The benefits of prezeroing become smaller the more cache lines of
a page are touched. Prezeroing can only be effective if memory is not
immediately touched after the anonymous page fault.

The patch is composed of 4 parts:

[1/4] Introduce __GFP_ZERO
	Modifies the page allocator to be able to take the __GFP_ZERO flag
	and returns zeroed memory on request. Modifies locations throughout
	the linux sources that retrieve a page and then zero it to request
	a zeroed page.

[2/4] Architecture specific clear_page updates
	Adds second order argument to clear_page and updates all arches.

Note: The two first pages may be used alone if no zeroing engine is wanted.

[3/4] Page Zeroing
	Adds management of ZEROED and NOT_ZEROED pages and a background daemon
	called scrubd. scrubd is disabled by default but can be enabled
	by writing an order number to /proc/sys/vm/scrub_start. If a page
	is coalesced of that order or higher then the scrub daemon will
	start zeroing until all pages of order /proc/sys/vm/scrub_stop and
	higher are zeroed and then go back to sleep.

	In an SMP environment the scrub daemon is typically
	running on the most idle cpu. Thus a single threaded application running
	on one cpu may have the other cpu zeroing pages for it etc.

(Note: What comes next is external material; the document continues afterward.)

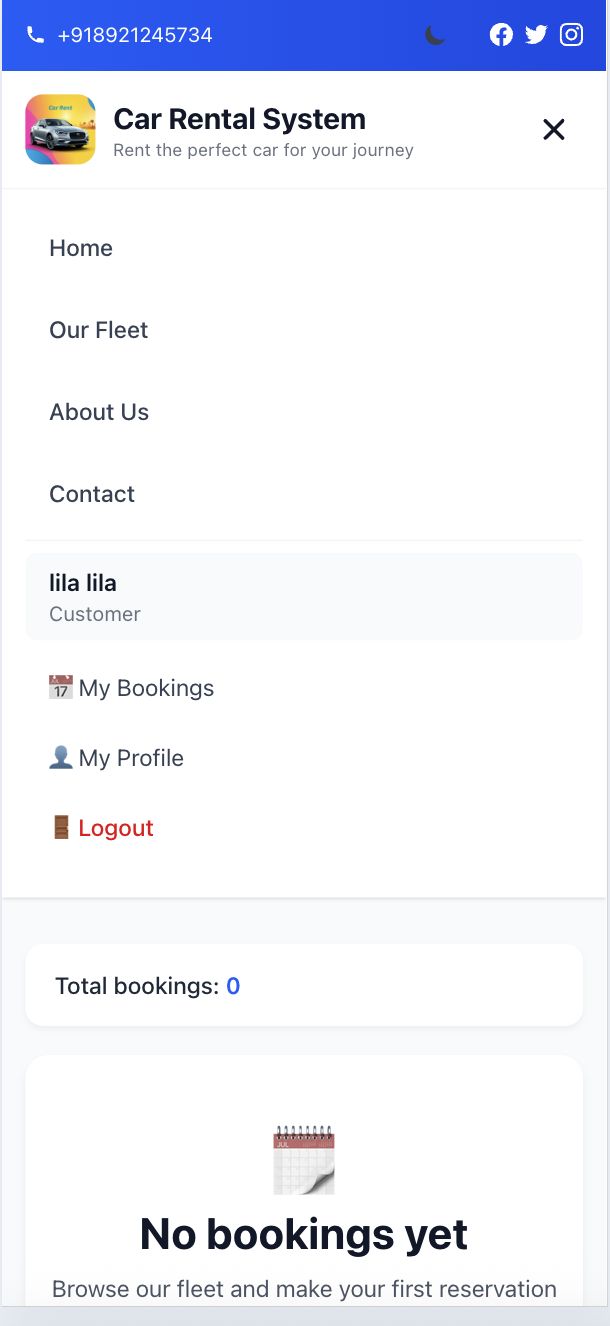Click the door icon beside Logout
610x1326 pixels.
point(61,828)
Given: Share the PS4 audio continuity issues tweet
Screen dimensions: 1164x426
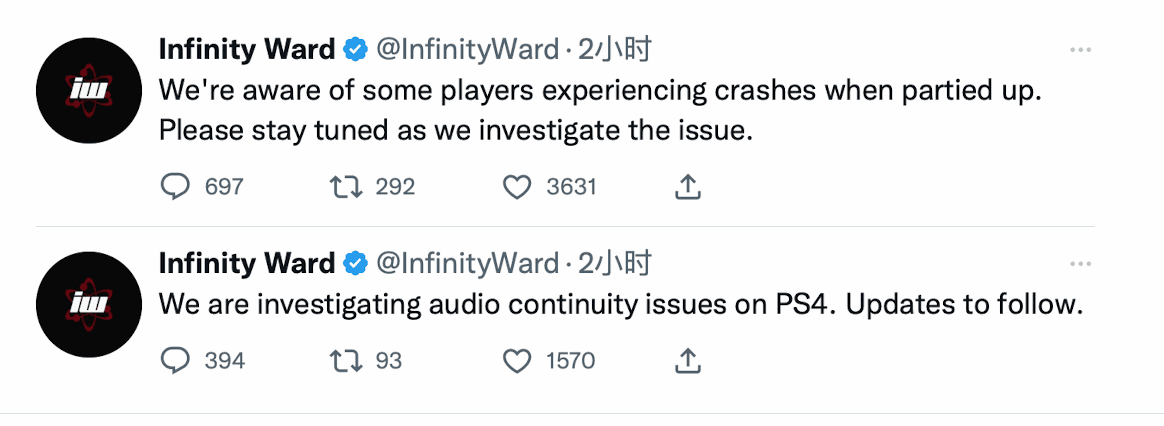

The scrub
	daemon is hardly noticable and usually finished zeroing quickly since most
	processors are optimized for linear memory filling.

[4/4]	SGI Altix Block Transfer Engine Support
	Implements a driver to shift the zeroing off the cpu into hardware.
	With hardware support there will be minimal impact of zeroing
	on the performance of the system.